We continue to hear from nearly every leader in this country that an internationally competitive STEM education pipeline is critical to the economic security of the US. Investment in STEM programs at all levels is a stated national priority. But this vital education and economic policy objective has slammed into an economic headwind that apparently makes rational budgeting a political impossibility.
Just recently, the body that oversees public higher education in Texas voted to close six undergraduate physics programs in the state. Sadly, these programs provided critical opportunities in science to the rapidly growing minority populations. These institutions included the two largest historically black colleges and universities, Texas Southern University and Prairie View A&M University, along with Hispanic-serving institutions like the University of Texas at Brownsville.
Oddly, science and engineering play an extraordinarily important role in this state, which is home to the Johnson Space Center, telecommunications giants like AT&T, national security companies such as Raytheon and Lockheed Martin, semiconductor history makers like Texas Instruments, energy leaders like Exxon Mobil, and a rapidly expanding biotechnology sector anchored by the Texas Medical Center, the largest medical center in the world. In a part of our country with so much at stake in having a robust and diverse science and engineering pipeline, cutting any science program seems "penny wise and pound foolish."
But in a spirit of efficiency, the Texas Higher Education Coordinating Board has set the minimum threshold for program survival to 25 students graduating in a five-year window. You might just be thinking, "Well, let's be honest. If they can't meet this low graduation number, they ought to be closed." However, according to the American Physical Society, if this threshold were applied to all physics programs in the country, 526 of the 760 would have to shut down. And tragically, only two physics programs from the nation's 34 HBCUs would still be open.
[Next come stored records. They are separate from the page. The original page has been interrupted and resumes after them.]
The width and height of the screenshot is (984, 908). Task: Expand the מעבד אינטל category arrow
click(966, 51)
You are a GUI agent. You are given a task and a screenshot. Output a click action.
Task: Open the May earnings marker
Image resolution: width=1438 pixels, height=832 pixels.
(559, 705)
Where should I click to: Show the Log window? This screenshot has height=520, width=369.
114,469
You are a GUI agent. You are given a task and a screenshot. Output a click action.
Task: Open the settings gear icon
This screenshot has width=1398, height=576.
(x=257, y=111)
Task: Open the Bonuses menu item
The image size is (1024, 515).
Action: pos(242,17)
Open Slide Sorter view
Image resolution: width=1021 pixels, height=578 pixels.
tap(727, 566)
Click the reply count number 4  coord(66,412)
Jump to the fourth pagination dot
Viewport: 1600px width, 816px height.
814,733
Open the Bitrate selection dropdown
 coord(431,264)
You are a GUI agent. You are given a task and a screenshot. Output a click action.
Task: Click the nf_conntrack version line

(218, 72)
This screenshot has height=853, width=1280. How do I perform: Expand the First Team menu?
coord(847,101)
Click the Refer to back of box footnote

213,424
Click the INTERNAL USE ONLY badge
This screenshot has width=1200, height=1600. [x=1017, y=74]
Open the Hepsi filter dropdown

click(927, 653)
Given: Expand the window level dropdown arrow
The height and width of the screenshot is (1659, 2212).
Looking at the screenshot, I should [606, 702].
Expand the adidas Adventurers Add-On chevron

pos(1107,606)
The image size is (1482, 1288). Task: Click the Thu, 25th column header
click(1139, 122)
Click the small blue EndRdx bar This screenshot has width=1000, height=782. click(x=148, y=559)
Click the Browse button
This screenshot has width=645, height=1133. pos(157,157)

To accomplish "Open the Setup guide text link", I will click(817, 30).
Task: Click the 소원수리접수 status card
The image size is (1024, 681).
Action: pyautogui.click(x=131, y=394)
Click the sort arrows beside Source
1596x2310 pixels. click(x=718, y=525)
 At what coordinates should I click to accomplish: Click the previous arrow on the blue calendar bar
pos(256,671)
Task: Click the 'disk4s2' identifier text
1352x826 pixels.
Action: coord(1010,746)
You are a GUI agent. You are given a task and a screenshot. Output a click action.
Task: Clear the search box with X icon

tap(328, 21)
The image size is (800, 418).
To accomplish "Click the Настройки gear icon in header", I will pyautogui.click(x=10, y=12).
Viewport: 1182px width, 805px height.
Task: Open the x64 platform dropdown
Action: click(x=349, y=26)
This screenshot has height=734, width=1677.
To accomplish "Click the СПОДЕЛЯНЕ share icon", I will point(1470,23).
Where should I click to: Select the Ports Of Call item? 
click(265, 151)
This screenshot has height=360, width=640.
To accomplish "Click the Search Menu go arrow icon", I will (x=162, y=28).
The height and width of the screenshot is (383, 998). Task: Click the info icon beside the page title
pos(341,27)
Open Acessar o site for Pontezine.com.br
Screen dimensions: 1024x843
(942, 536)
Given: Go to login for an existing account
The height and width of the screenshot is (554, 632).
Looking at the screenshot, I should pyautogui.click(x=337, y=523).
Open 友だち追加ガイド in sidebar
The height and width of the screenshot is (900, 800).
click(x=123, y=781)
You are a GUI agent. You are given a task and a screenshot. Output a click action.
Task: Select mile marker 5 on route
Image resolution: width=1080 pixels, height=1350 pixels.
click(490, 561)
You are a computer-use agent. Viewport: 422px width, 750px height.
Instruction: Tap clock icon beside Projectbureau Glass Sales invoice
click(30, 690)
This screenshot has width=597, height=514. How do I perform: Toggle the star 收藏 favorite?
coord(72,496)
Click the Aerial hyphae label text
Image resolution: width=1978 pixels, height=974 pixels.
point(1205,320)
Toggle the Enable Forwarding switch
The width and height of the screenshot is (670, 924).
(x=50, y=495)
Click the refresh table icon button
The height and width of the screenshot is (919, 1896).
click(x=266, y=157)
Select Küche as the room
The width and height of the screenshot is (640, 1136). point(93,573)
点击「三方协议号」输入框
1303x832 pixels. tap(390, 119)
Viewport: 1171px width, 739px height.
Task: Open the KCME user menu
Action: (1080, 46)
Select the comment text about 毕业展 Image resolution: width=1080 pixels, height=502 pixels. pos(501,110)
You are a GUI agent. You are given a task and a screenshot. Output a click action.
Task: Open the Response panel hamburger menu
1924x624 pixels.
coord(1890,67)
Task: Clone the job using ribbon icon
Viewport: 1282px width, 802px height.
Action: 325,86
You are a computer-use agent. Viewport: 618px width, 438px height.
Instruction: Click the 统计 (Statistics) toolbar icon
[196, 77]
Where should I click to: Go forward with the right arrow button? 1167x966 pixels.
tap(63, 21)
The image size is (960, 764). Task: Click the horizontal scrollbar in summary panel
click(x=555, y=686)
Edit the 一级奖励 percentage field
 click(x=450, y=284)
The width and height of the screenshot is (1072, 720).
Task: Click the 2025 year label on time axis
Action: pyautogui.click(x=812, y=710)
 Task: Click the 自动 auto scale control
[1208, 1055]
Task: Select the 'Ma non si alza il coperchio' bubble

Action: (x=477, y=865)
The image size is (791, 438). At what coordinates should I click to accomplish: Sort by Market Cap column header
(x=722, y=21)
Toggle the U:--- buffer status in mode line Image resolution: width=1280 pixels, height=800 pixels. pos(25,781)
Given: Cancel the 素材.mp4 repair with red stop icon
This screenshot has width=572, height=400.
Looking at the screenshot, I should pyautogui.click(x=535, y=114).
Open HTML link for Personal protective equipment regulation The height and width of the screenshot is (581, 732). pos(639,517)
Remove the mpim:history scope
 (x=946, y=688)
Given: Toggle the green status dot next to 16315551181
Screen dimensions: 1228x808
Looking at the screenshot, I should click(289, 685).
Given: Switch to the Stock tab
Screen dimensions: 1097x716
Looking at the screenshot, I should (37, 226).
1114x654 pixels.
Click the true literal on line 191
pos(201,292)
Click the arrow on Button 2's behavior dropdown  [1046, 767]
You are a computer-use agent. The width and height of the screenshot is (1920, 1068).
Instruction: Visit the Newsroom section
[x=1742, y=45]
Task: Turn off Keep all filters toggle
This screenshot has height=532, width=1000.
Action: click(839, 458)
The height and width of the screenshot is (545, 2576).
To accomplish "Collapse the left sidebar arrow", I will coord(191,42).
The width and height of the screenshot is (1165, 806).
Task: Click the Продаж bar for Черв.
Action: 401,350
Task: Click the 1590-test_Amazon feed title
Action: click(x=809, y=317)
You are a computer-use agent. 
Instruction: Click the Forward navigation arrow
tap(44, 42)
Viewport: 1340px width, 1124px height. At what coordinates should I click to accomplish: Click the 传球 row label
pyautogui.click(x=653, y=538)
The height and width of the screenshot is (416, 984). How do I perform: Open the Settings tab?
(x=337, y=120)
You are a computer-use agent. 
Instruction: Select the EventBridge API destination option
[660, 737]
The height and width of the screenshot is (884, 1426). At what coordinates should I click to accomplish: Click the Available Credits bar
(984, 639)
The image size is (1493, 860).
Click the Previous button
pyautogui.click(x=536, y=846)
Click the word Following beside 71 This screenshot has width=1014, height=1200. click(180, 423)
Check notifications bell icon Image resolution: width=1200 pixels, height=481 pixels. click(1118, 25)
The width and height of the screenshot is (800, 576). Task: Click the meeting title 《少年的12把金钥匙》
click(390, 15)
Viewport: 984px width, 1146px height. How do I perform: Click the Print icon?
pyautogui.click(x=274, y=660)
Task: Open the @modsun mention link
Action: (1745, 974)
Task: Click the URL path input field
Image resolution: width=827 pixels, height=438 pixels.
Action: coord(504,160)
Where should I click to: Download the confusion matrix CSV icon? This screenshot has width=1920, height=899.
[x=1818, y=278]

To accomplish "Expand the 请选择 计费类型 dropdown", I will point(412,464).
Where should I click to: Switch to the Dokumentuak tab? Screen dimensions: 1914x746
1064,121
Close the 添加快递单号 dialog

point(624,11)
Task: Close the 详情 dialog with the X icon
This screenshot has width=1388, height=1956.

With so much concern over the cost of higher education, this is a trend that just might be catching on. According to numerous reports, Governor Rick Scott of Florida is already considering a similar move. Is your cash-strapped state far behind?
The production of physics degrees is but one reason to maintain the existence of physics programs. Even with the longstanding federal funding for physics programs, our country has never produced much more than 6,000 physics graduates a year. (More typically, it is between 4,000 and 5,000.) Yet the entire enterprise of modern science, engineering, and medicine requires strong and available physics departments to teach the extensive physics curricula required by nearly every technical discipline. As an academic dean, my firm belief is that it will be extremely difficult to attract highly qualified physics instructors to universities that don't offer physics degrees, which inevitably will disproportionately harm minority students we work so hard to recruit. And the impact on high school science education might be just as significant. Teachers today are increasingly required to hold a degree in the discipline they teach. How will we fill the shortage of high school physics teachers if states across the nation follow the lead of Texas?
More than 50 years ago, Sputnik raised the specter that our nation's poor science and engineering education was putting our country at risk. We responded swiftly with the National Defense Education Act. Today, with intellectual might arguably more important than military might, this disturbing policy action should concern all of us.